TASK ITEM: Reproduce the data exactly.

Records contained in a dataset:
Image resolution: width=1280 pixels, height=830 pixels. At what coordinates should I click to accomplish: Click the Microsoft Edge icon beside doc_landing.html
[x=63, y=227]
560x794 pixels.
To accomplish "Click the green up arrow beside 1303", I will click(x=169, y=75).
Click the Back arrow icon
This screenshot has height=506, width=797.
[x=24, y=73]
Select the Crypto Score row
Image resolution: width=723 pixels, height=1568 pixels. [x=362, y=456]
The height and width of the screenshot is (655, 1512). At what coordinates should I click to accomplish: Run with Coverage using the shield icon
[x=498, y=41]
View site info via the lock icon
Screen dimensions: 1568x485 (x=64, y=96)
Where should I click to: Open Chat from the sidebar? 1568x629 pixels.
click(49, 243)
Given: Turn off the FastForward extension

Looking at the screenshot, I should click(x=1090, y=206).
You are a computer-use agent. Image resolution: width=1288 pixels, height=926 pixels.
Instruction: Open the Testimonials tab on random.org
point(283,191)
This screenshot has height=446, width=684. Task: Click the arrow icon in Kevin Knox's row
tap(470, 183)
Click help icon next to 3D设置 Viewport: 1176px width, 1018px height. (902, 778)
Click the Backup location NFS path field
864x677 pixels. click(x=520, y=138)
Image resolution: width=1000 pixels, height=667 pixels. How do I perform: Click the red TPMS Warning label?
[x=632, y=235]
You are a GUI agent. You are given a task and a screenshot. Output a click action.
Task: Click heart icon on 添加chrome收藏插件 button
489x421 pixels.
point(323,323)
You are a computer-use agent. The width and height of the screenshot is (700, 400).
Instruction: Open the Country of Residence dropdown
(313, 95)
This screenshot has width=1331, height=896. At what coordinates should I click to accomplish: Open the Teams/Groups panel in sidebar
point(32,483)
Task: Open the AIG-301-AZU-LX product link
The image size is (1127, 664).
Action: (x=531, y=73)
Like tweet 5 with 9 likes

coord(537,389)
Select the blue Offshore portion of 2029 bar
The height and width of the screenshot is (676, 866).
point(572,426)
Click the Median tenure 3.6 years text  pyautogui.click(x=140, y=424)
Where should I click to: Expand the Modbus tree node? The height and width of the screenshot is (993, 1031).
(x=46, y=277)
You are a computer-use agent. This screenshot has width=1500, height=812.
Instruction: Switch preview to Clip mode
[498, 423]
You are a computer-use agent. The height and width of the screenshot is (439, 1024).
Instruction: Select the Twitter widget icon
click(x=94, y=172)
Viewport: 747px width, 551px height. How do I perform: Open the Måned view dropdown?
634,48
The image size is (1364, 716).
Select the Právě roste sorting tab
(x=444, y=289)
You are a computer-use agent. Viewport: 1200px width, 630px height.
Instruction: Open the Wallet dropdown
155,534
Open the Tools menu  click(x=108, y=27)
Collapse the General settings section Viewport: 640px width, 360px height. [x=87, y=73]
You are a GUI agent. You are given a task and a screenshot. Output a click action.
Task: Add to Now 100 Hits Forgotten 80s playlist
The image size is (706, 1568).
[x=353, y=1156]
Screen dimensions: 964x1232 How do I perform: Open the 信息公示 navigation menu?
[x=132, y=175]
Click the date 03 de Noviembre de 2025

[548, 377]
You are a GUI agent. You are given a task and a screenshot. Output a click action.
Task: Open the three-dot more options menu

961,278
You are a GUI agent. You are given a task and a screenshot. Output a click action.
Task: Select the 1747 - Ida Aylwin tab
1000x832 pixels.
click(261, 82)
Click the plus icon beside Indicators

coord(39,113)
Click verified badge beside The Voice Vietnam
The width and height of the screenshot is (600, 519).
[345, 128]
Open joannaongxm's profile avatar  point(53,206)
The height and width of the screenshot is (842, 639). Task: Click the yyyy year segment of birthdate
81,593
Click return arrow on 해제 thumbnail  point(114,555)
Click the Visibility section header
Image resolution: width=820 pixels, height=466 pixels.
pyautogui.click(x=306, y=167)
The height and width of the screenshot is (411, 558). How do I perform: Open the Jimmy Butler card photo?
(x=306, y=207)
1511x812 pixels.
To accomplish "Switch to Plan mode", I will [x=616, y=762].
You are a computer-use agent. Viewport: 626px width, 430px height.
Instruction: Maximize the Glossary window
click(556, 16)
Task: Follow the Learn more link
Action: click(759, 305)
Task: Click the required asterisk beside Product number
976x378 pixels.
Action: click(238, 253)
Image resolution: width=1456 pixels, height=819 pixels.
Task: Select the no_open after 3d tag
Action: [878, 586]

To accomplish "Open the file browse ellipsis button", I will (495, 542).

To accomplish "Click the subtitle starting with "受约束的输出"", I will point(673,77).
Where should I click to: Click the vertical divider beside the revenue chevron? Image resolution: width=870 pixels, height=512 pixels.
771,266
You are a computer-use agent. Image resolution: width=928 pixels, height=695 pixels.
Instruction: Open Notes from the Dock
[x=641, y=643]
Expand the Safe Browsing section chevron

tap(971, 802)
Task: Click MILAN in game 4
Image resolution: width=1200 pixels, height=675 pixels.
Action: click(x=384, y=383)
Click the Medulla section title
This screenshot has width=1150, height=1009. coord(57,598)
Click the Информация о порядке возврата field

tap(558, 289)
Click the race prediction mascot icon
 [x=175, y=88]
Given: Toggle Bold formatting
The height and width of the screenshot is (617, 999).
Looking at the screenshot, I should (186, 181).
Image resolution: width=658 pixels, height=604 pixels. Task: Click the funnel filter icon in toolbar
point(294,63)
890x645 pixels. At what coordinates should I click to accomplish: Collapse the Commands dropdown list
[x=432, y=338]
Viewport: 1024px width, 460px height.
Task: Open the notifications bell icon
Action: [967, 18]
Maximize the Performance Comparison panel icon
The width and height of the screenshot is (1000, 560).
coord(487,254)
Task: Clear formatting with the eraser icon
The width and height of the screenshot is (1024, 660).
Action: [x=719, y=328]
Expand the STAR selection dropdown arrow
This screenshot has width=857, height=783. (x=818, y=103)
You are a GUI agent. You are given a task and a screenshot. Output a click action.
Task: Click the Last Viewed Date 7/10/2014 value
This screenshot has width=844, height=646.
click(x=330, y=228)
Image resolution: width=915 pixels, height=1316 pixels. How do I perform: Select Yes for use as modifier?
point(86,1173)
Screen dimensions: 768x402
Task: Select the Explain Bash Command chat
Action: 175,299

ANSWER BELOW:
Image resolution: width=1280 pixels, height=830 pixels. At what coordinates should I click to accomplish: Click the Microsoft Edge icon beside doc_landing.html
[x=63, y=227]
560x794 pixels.
To accomplish "Click the green up arrow beside 1303", I will click(x=169, y=75).
Click the Back arrow icon
This screenshot has height=506, width=797.
[x=24, y=73]
Select the Crypto Score row
Image resolution: width=723 pixels, height=1568 pixels. [x=362, y=456]
The height and width of the screenshot is (655, 1512). At what coordinates should I click to accomplish: Run with Coverage using the shield icon
[x=498, y=41]
View site info via the lock icon
Screen dimensions: 1568x485 (x=64, y=96)
Where should I click to: Open Chat from the sidebar? 1568x629 pixels.
click(49, 243)
Given: Turn off the FastForward extension

Looking at the screenshot, I should click(x=1090, y=206).
You are a computer-use agent. Image resolution: width=1288 pixels, height=926 pixels.
Instruction: Open the Testimonials tab on random.org
point(283,191)
This screenshot has height=446, width=684. Task: Click the arrow icon in Kevin Knox's row
tap(470, 183)
Click help icon next to 3D设置 Viewport: 1176px width, 1018px height. (902, 778)
Click the Backup location NFS path field
864x677 pixels. click(x=520, y=138)
Image resolution: width=1000 pixels, height=667 pixels. How do I perform: Click the red TPMS Warning label?
[x=632, y=235]
You are a GUI agent. You are given a task and a screenshot. Output a click action.
Task: Click heart icon on 添加chrome收藏插件 button
489x421 pixels.
point(323,323)
You are a computer-use agent. The width and height of the screenshot is (700, 400).
Instruction: Open the Country of Residence dropdown
(313, 95)
This screenshot has width=1331, height=896. At what coordinates should I click to accomplish: Open the Teams/Groups panel in sidebar
point(32,483)
Task: Open the AIG-301-AZU-LX product link
The image size is (1127, 664).
Action: (x=531, y=73)
Like tweet 5 with 9 likes

coord(537,389)
Select the blue Offshore portion of 2029 bar
The height and width of the screenshot is (676, 866).
point(572,426)
Click the Median tenure 3.6 years text  pyautogui.click(x=140, y=424)
Where should I click to: Expand the Modbus tree node? The height and width of the screenshot is (993, 1031).
(x=46, y=277)
You are a computer-use agent. This screenshot has width=1500, height=812.
Instruction: Switch preview to Clip mode
[498, 423]
You are a computer-use agent. The height and width of the screenshot is (439, 1024).
Instruction: Select the Twitter widget icon
click(x=94, y=172)
Viewport: 747px width, 551px height. How do I perform: Open the Måned view dropdown?
634,48
The image size is (1364, 716).
Select the Právě roste sorting tab
(x=444, y=289)
You are a computer-use agent. Viewport: 1200px width, 630px height.
Instruction: Open the Wallet dropdown
155,534
Open the Tools menu  click(x=108, y=27)
Collapse the General settings section Viewport: 640px width, 360px height. [x=87, y=73]
You are a GUI agent. You are given a task and a screenshot. Output a click action.
Task: Add to Now 100 Hits Forgotten 80s playlist
The image size is (706, 1568).
[x=353, y=1156]
Screen dimensions: 964x1232 How do I perform: Open the 信息公示 navigation menu?
[x=132, y=175]
Click the date 03 de Noviembre de 2025

[548, 377]
You are a GUI agent. You are given a task and a screenshot. Output a click action.
Task: Open the three-dot more options menu

961,278
You are a GUI agent. You are given a task and a screenshot. Output a click action.
Task: Select the 1747 - Ida Aylwin tab
1000x832 pixels.
click(261, 82)
Click the plus icon beside Indicators

coord(39,113)
Click verified badge beside The Voice Vietnam
The width and height of the screenshot is (600, 519).
[345, 128]
Open joannaongxm's profile avatar  point(53,206)
The height and width of the screenshot is (842, 639). Task: Click the yyyy year segment of birthdate
81,593
Click return arrow on 해제 thumbnail  point(114,555)
Click the Visibility section header
Image resolution: width=820 pixels, height=466 pixels.
pyautogui.click(x=306, y=167)
The height and width of the screenshot is (411, 558). How do I perform: Open the Jimmy Butler card photo?
(x=306, y=207)
1511x812 pixels.
To accomplish "Switch to Plan mode", I will [x=616, y=762].
You are a computer-use agent. Viewport: 626px width, 430px height.
Instruction: Maximize the Glossary window
click(556, 16)
Task: Follow the Learn more link
Action: click(759, 305)
Task: Click the required asterisk beside Product number
976x378 pixels.
Action: click(238, 253)
Image resolution: width=1456 pixels, height=819 pixels.
Task: Select the no_open after 3d tag
Action: [878, 586]

To accomplish "Open the file browse ellipsis button", I will (495, 542).

To accomplish "Click the subtitle starting with "受约束的输出"", I will point(673,77).
Where should I click to: Click the vertical divider beside the revenue chevron? Image resolution: width=870 pixels, height=512 pixels.
771,266
You are a computer-use agent. Image resolution: width=928 pixels, height=695 pixels.
Instruction: Open Notes from the Dock
[x=641, y=643]
Expand the Safe Browsing section chevron

tap(971, 802)
Task: Click MILAN in game 4
Image resolution: width=1200 pixels, height=675 pixels.
Action: click(x=384, y=383)
Click the Medulla section title
This screenshot has width=1150, height=1009. coord(57,598)
Click the Информация о порядке возврата field

tap(558, 289)
Click the race prediction mascot icon
 [x=175, y=88]
Given: Toggle Bold formatting
The height and width of the screenshot is (617, 999).
Looking at the screenshot, I should (186, 181).
Image resolution: width=658 pixels, height=604 pixels. Task: Click the funnel filter icon in toolbar
point(294,63)
890x645 pixels. At what coordinates should I click to accomplish: Collapse the Commands dropdown list
[x=432, y=338]
Viewport: 1024px width, 460px height.
Task: Open the notifications bell icon
Action: [967, 18]
Maximize the Performance Comparison panel icon
The width and height of the screenshot is (1000, 560).
coord(487,254)
Task: Clear formatting with the eraser icon
The width and height of the screenshot is (1024, 660).
Action: [x=719, y=328]
Expand the STAR selection dropdown arrow
This screenshot has width=857, height=783. (x=818, y=103)
You are a GUI agent. You are given a task and a screenshot. Output a click action.
Task: Click the Last Viewed Date 7/10/2014 value
This screenshot has width=844, height=646.
click(x=330, y=228)
Image resolution: width=915 pixels, height=1316 pixels. How do I perform: Select Yes for use as modifier?
point(86,1173)
Screen dimensions: 768x402
Task: Select the Explain Bash Command chat
Action: 175,299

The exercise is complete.